[Work instruction] Please return all lines from the records below that include the string "agent".
========================================================================
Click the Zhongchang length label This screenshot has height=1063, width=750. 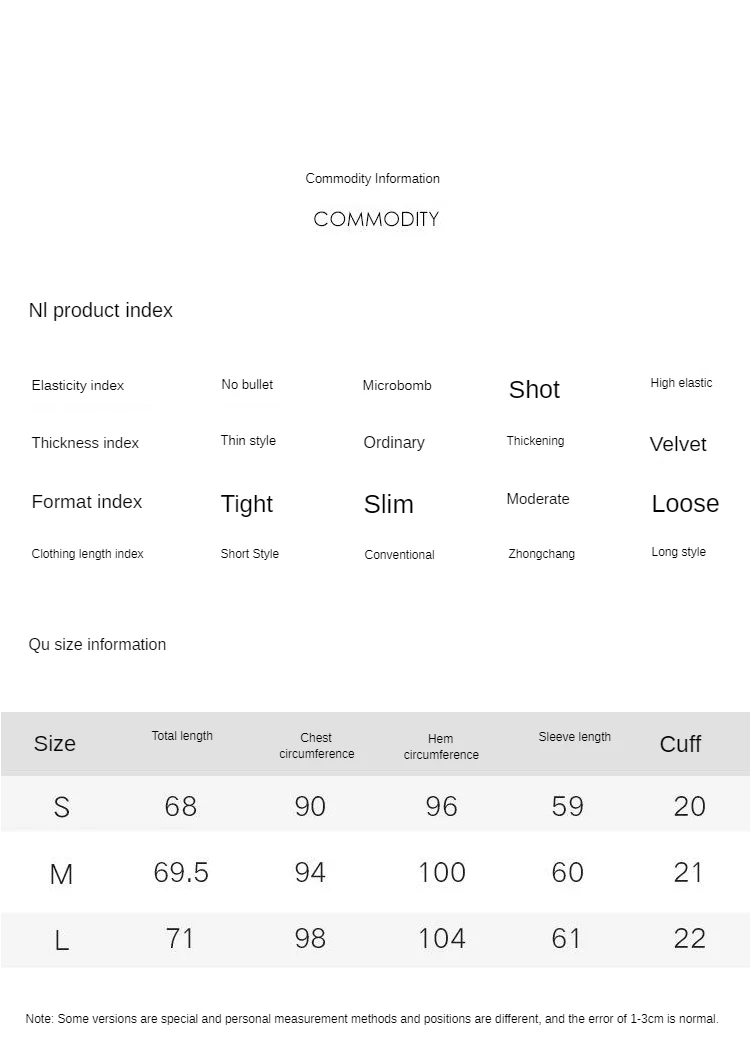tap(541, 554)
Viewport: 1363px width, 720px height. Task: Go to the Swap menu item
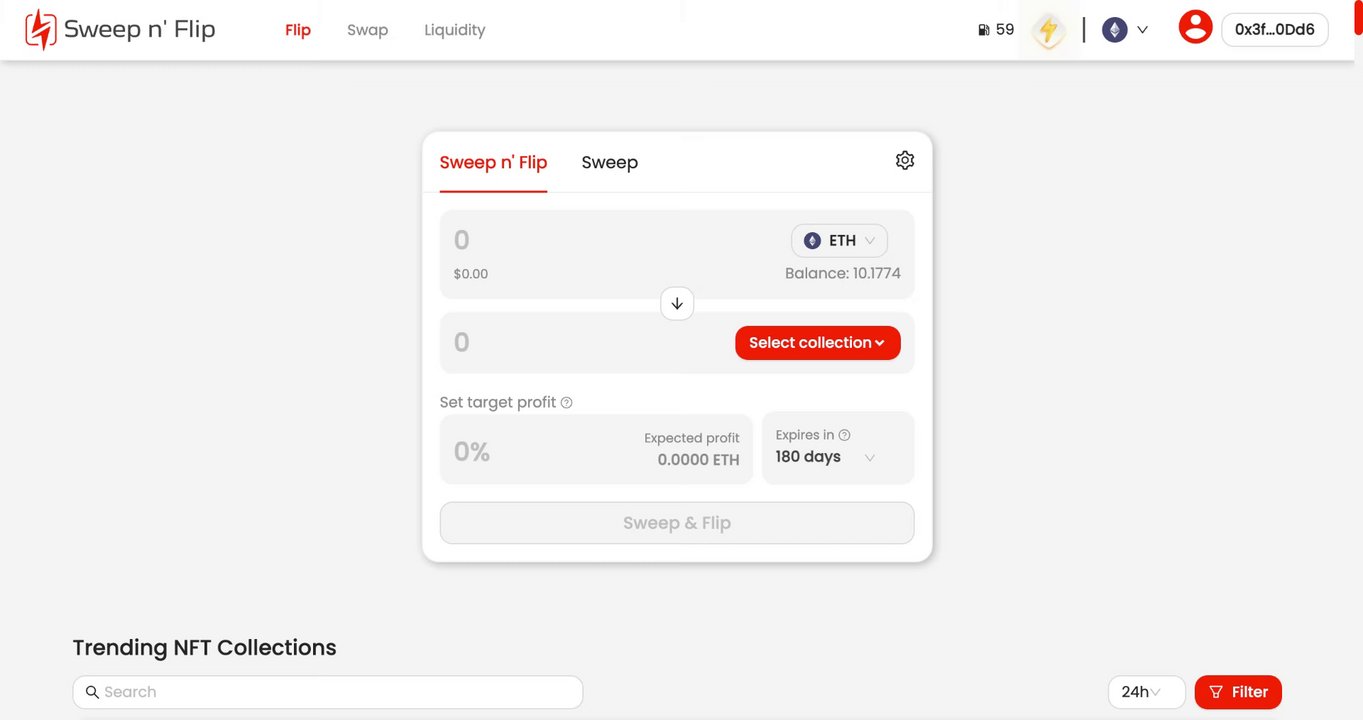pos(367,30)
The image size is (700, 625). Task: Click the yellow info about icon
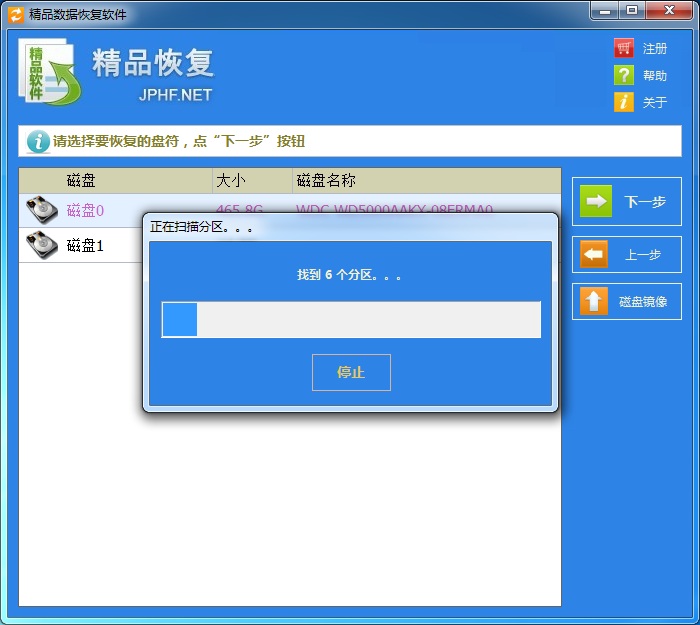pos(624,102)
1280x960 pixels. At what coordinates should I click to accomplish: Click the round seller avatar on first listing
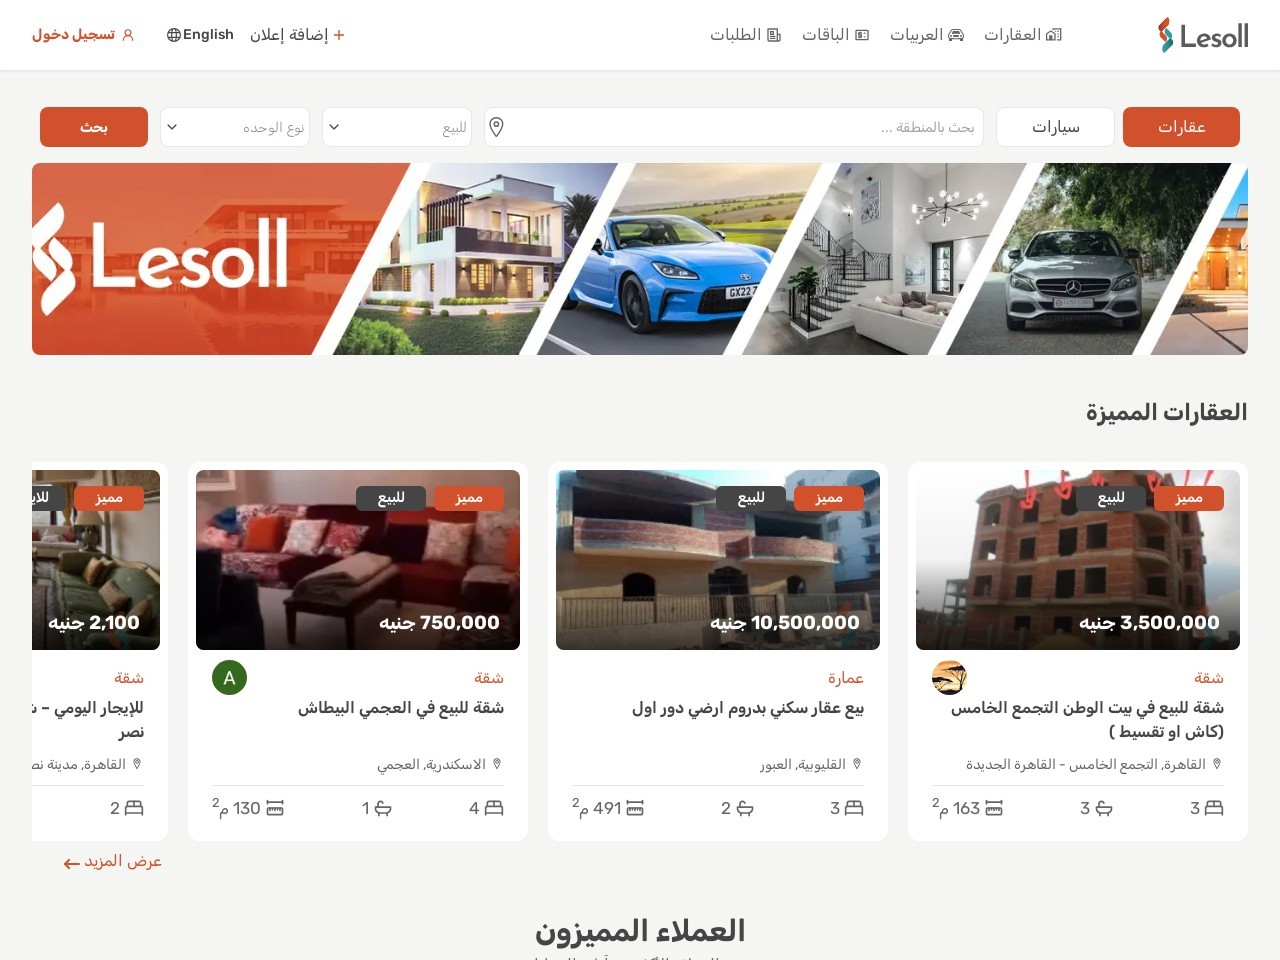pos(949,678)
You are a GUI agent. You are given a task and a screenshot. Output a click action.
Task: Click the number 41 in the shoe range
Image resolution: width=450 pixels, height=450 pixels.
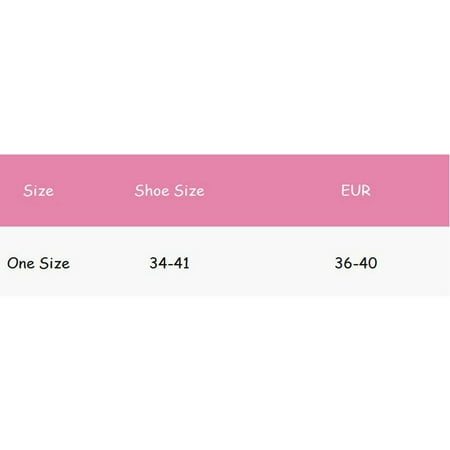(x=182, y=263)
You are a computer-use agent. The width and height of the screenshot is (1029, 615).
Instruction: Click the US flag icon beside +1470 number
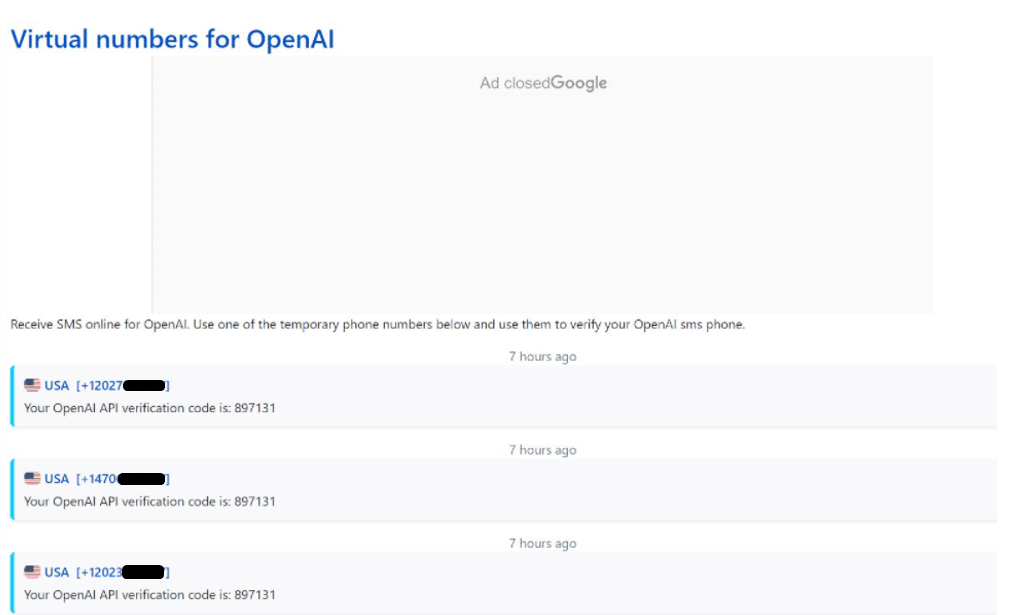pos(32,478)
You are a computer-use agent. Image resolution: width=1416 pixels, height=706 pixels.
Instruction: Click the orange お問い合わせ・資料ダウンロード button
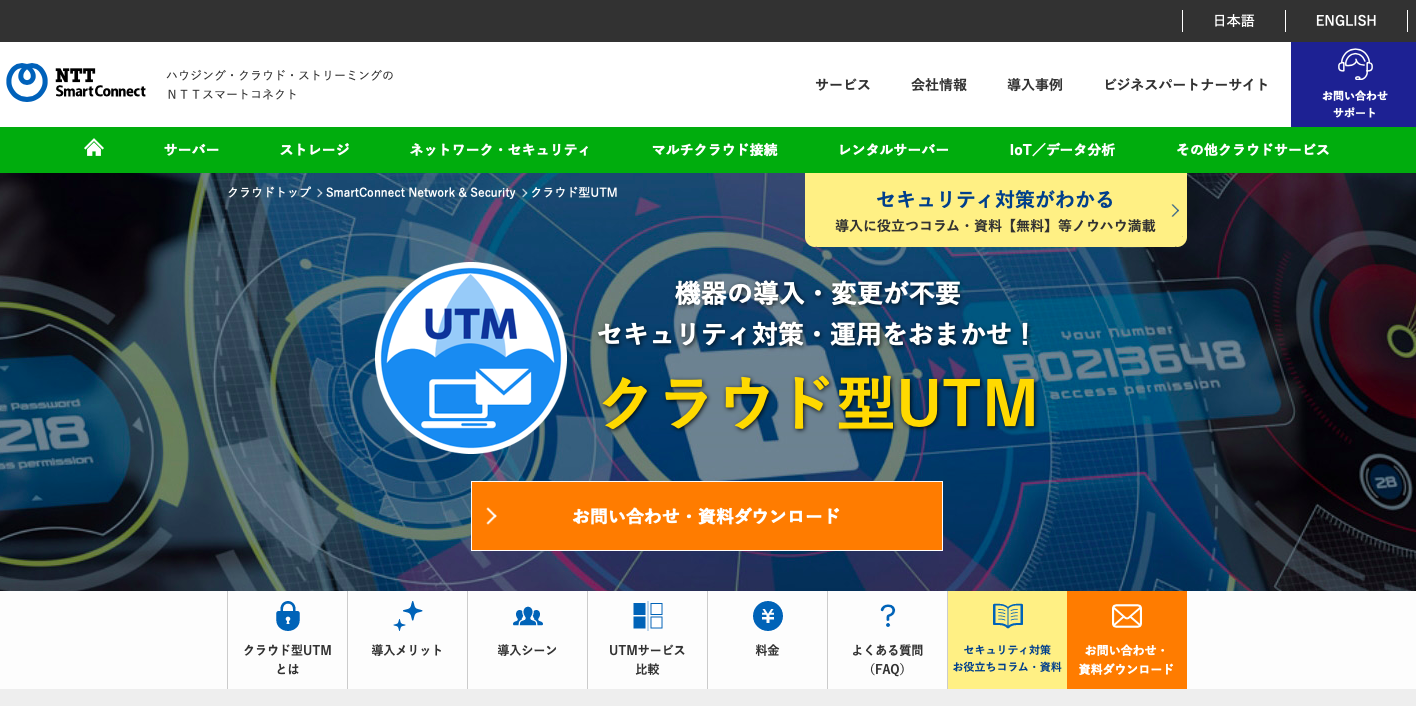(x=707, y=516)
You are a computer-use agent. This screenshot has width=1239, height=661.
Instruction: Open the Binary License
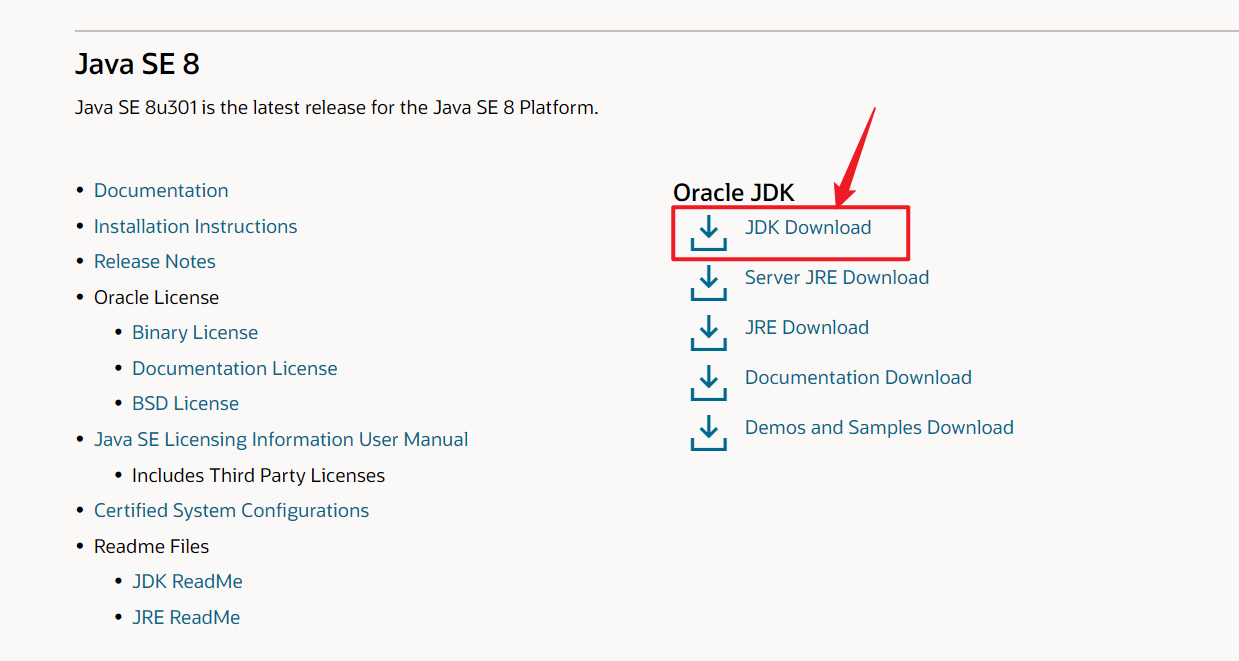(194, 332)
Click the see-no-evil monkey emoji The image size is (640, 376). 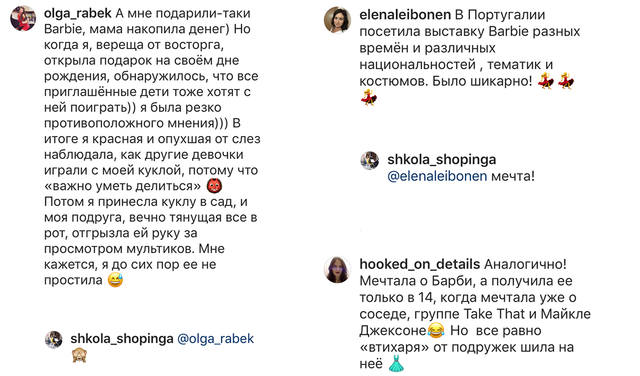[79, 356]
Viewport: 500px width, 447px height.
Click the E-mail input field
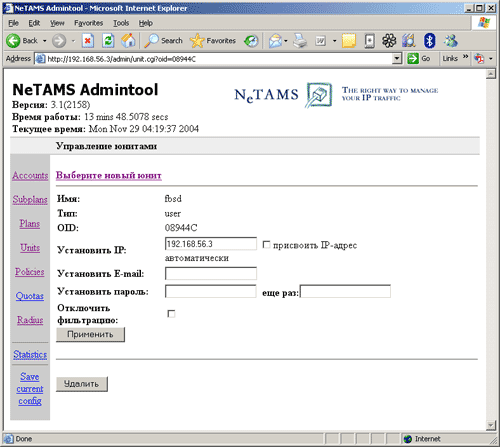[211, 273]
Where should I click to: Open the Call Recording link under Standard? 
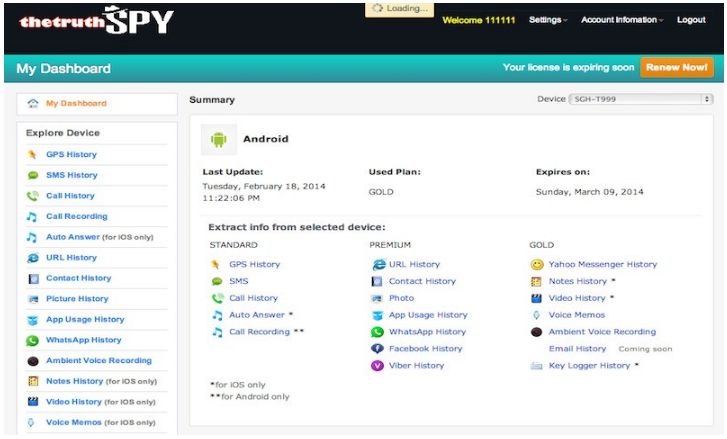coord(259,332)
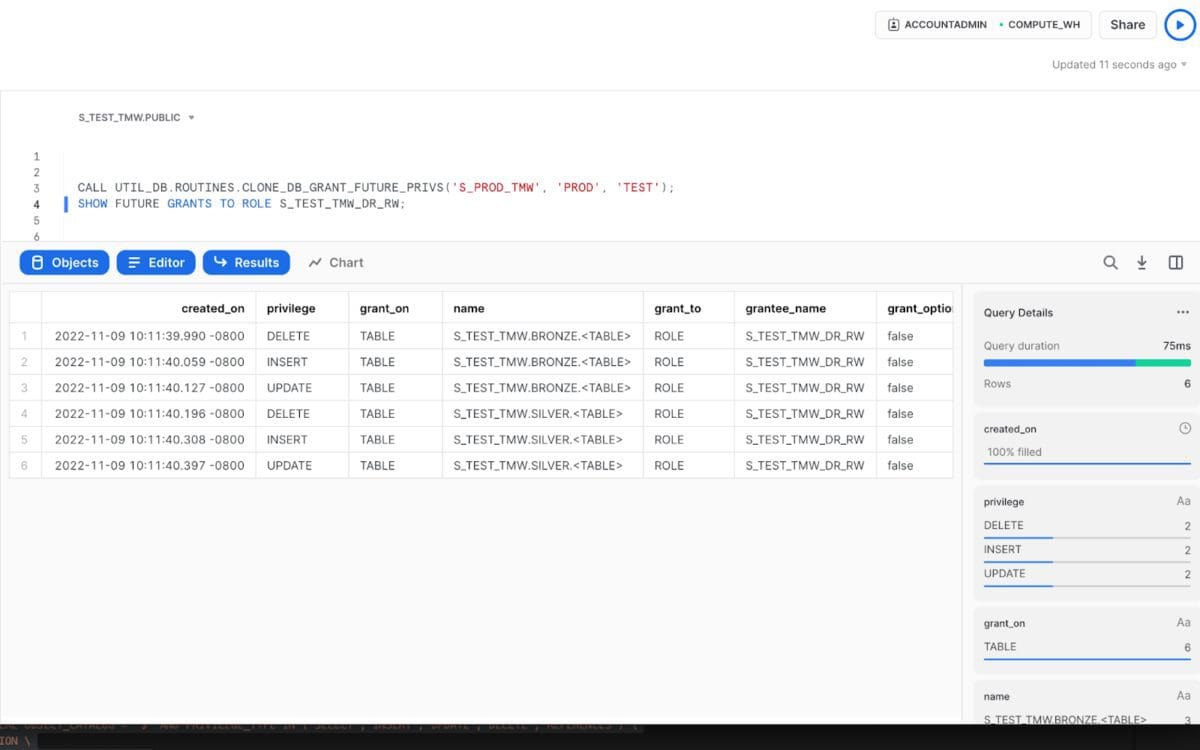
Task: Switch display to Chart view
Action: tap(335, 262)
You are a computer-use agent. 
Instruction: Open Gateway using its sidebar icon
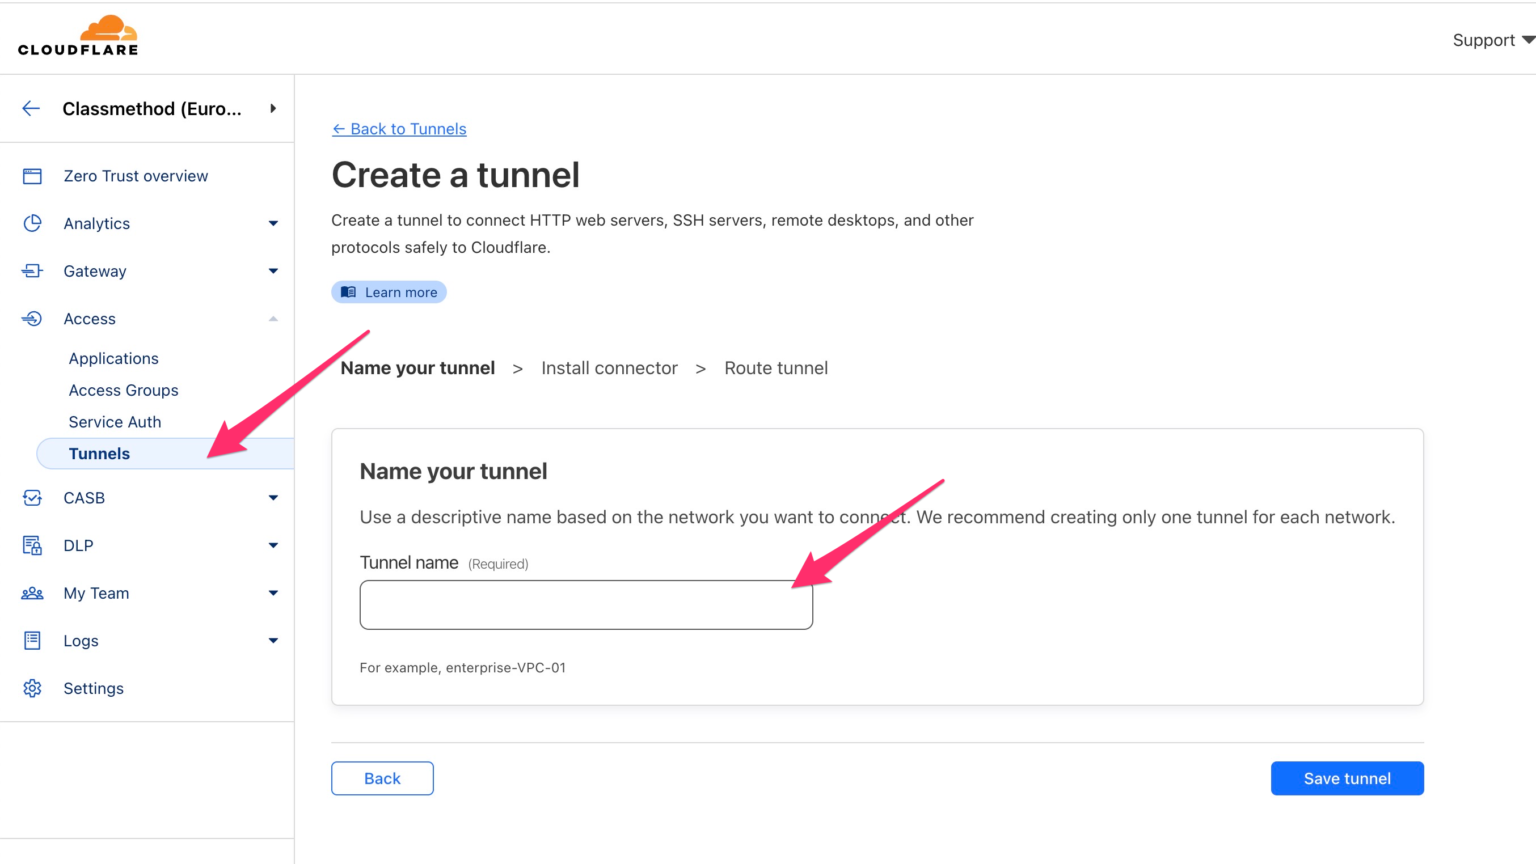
========================================================================
[Expected output]
You are a GUI agent. You are given a task and a screenshot. Output a click action.
You are a computer-use agent. The width and height of the screenshot is (1029, 615).
You are a computer-use agent. Image resolution: width=1416 pixels, height=706 pixels.
You are a computer-use agent. This screenshot has width=1239, height=661.
You are a computer-use agent. 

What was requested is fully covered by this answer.